EXCERPT PROVIDED ->
Yet he acknowledges that for a long stretch, the size of this new market has fallen well short of the era when government and corporate entertaining fuelled a culture of “crazy drinking”. That gap, he suggested, will likely force many players out of the wine trade, players who, in his view, perhaps never belonged there in the first place.

ASC, it is clear, has no intention of being among them.

ASC’s four strategic pillars

What, then, has St. Pierre done in the ten months since the June 2025 repurchase? He summarises the changes in four broad directions.

First, he has sought to pivot ASC from selling “luxury goods” to selling “experiences”.

“Today’s consumers are more willing to learn, they pay more attention to value, and they are increasingly drinking wine for their own daily enjoyment,” he said. “So as an importer and distributor, the way we sell wine has to change.”

The second pillar is efficiency. St. Pierre said that when he and his father previously owned ASC, they had cultivated a distinctly entrepreneurial culture: decisions were made quickly, and the company moved fast in response to market shifts.

“The company we bought back from Suntory had become more bureaucratic, with a slower decision-making process,” he said. “So we needed to make the company entrepreneurial again, able to make decisions faster.”

“Suntory is a very fine company, but they sell many different product categories. When we bought ASC back, we were focused on just one thing – wine. So we wanted to ensure that our people and our corporate culture are centred entirely on wine.”

The third area of change involves logistics and warehousing. ASC has partnered with GFS, one of China’s largest cold-chain logistics operators, handing over all warehousing, logistics and order fulfilment to the company.

To become a sustainably growing business, St. Pierre argued, ASC must have best-in-class warehousing and logistics, something difficult to achieve to the highest standard on one’s own.

The fourth pillar is digital. St. Pierre believes that for an importer and distributor, understanding the consumer is essential.

“To understand consumers, we have to be excellent at digital channels,” he said. “We need to be good at telling consumers the stories behind the wines. We also need to support our distributor clients, giving them the tools to sell more effectively to their own customers. At the same time, we need the capability to sell directly to consumers—to meet the needs of those who want to buy the wines we import.”

The possibility of a business consumption recovery

St. Pierre believes mass-market consumption will dominate China’s wine market in the future, but he remains cautiously optimistic about the return of business-related drinking.

MATERIAL ->

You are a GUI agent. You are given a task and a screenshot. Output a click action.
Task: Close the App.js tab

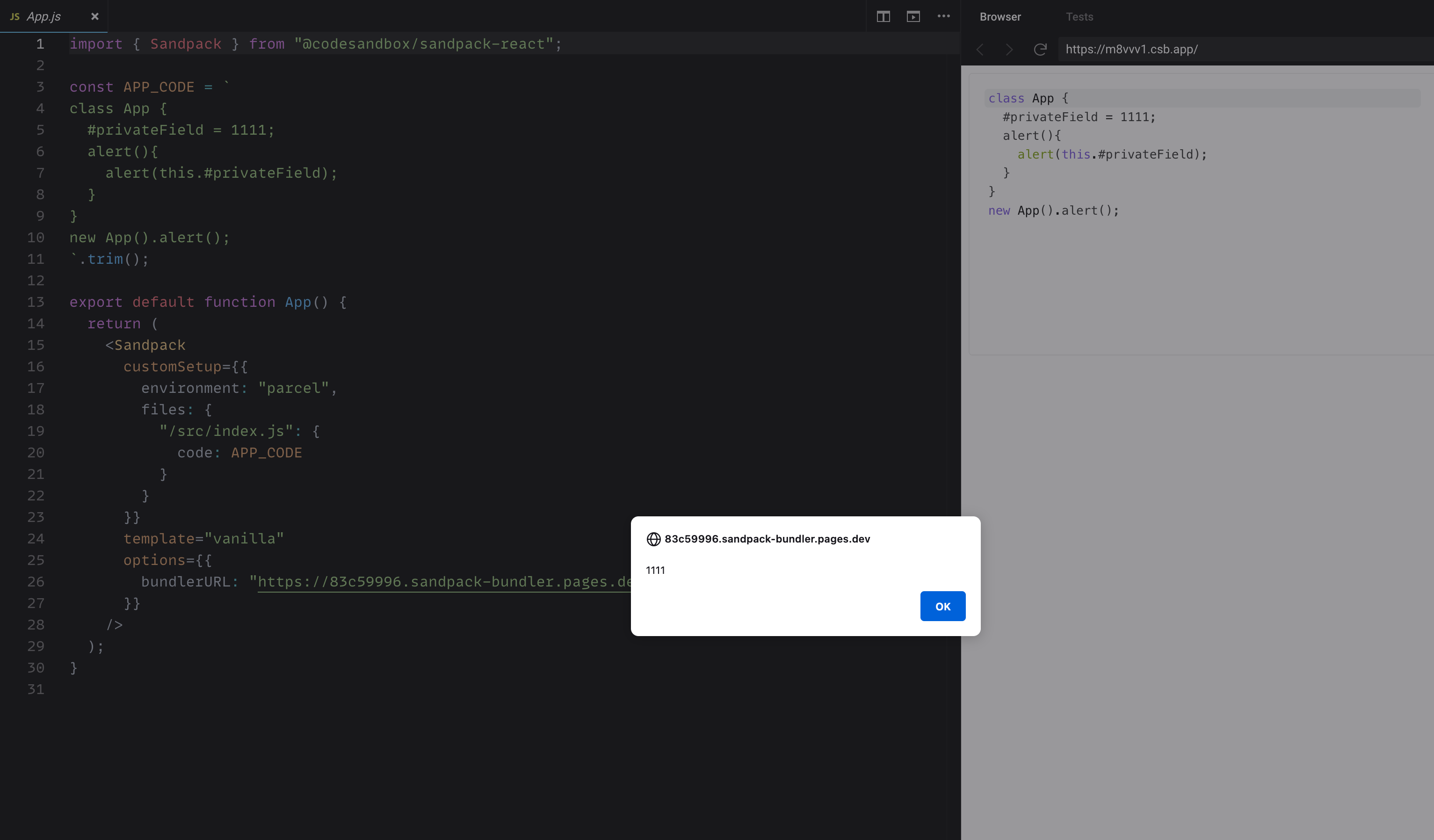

WHAT IS BEING ASKED -> Transcribe the part of the ASC strategy text starting at "ASC’s four strategic" and ending at "four broad directions.". The data has no connection to the text on ASC's strategy.

EXERCISE RESULT ->
ASC’s four strategic pillars

What, then, has St. Pierre done in the ten months since the June 2025 repurchase? He summarises the changes in four broad directions.